Newer versions of docker-compose (starting with v1.27) require a slightly
different syntax for declaring GPU resources, and require the .env file to be
places within the ./deployments directory. A version of the docker-compose
definitions compatible with newer versions is supplied
(docker-compose-ingest-newdc.yml) and can be invoked identically:

.. code-block:: console

    docker-compose -f deployment/docker-compose-ingest-newdc.yml -p cosmos up

The output directory you defined will now be populated with a set of Parquet_ files, as well as an images directory
containing object specific images, and saved word embeddings over the input corpus. 

In the output images directory (/path/to/output/dir/images) run the following to move all files into folders beginning with the first two chars of their file names:

.. code-block:: console

    for f in *.png; do [ ! -d ${f:0:2} ] && mkdir ${f:0:2}; mv $f ${f:0:2}/$f; done

Entity linking
--------------
Once the documents have been ingested, a separate process can be run to recognize named entities
within the extracted objects, linking them to the Unified Medical Language System (UMLS). Named
entity recognition and UMLS linking are accomplished via SciSpacy_. The parquet files will be
modified to include linked and unlinked entities, and an additional parquet file will be created
containing canonical information for the linked entities. To run the entity linking pipeline:

.. code-block:: console

    docker-compose -f deployment/docker-compose-link.yml -p cosmos up

Deploying the COSMOS search interface
-------------------------------------

To deploy the search interface over this processed dataset, run the following command:

.. code-block:: console

    docker-compose -f deployment/docker-compose-api.yml cosmos up

This will create an elasticsearch service for you. If you already have a ElasticSearch cluster online, see
:ref:`Existing ElasticSearch Cluster <existing-es-cluster>`. Its datapath is will be set to the environment variable set in the .env file.

You can expect to see five images up while this is running with docker ps. They are named:

1. cosmos_rerank_model_1
2. cosmos_front_end_1
3. cosmos_scheduler_1
4. cosmos_birdnest_backend
5. es01

If you see an es01 failure in the logging at this stage it is likely due to the permissions not being set appropriately on the ELASTIC_DATA_PATH as mentioned above. See the :doc:`troubleshooting` guide for details.

Keep the docker-compose API application running in it's own pane/terminal. Start a new pane/terminal for the next step.

Reading ingested data into ElasticSearch
----------------------------------------

The files outputted by ingestion must now be read into ElasticSearch indices.
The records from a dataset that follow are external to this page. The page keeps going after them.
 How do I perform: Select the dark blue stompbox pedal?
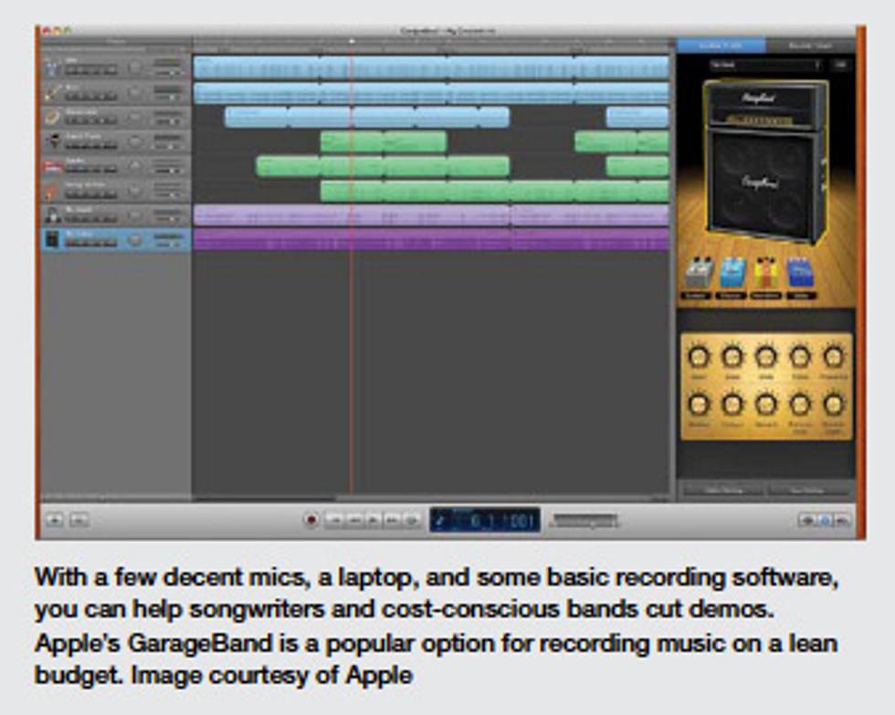(800, 272)
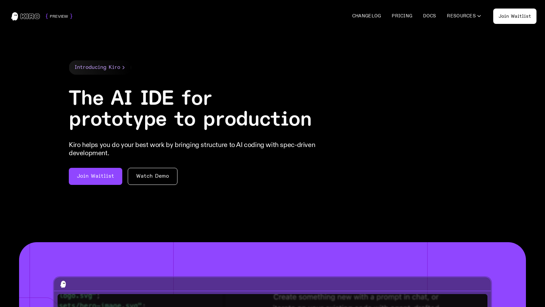Click the IDE preview window title bar

coord(273,284)

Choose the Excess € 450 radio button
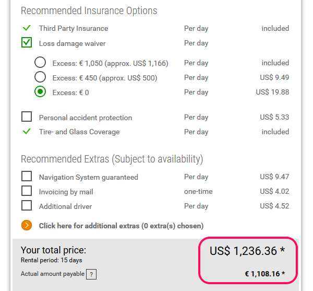[x=40, y=77]
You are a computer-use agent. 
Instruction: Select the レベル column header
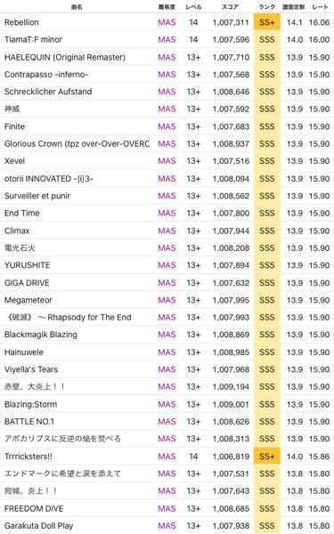click(x=193, y=7)
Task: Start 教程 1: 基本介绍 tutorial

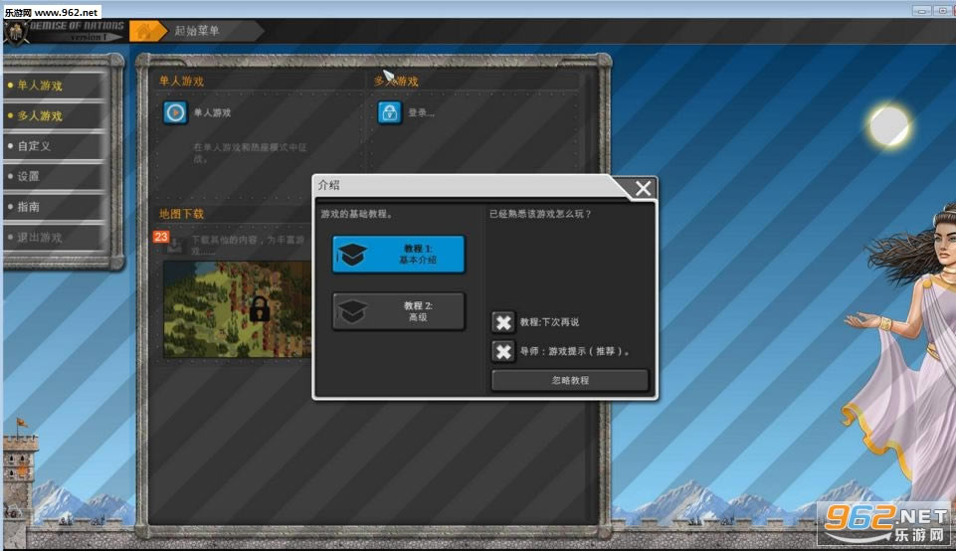Action: 398,254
In a separate window, run:

.. code-block:: console

    docker-compose -f deployment/docker-compose-api-upload.yml cosmos up

This could take some time, depending on the size of your document stack.

Note that the ElasticSearch data will persist even if you re-run the ingest, api and upload applications. To make sure you are only retrieving on the latest ElasticSearch data: delete, re-create, and reset the permissions on the ELASTIC_DATA_PATH directory between cycles.

Viewing output
--------------

You should now be able to navigate to localhost:8082 in your browser to access the search interface.

.. _Docker: https://www.docker.com/
.. _Parquet: https://parquet.apache.org/
.. _ElasticSearch: https://www.elastic.co/home
.. _SciSpacy: https://allenai.github.io/scispacy/

Problems
--------

Common errors/issues and their solutions are detailed here in the :doc:`troubleshooting` guide.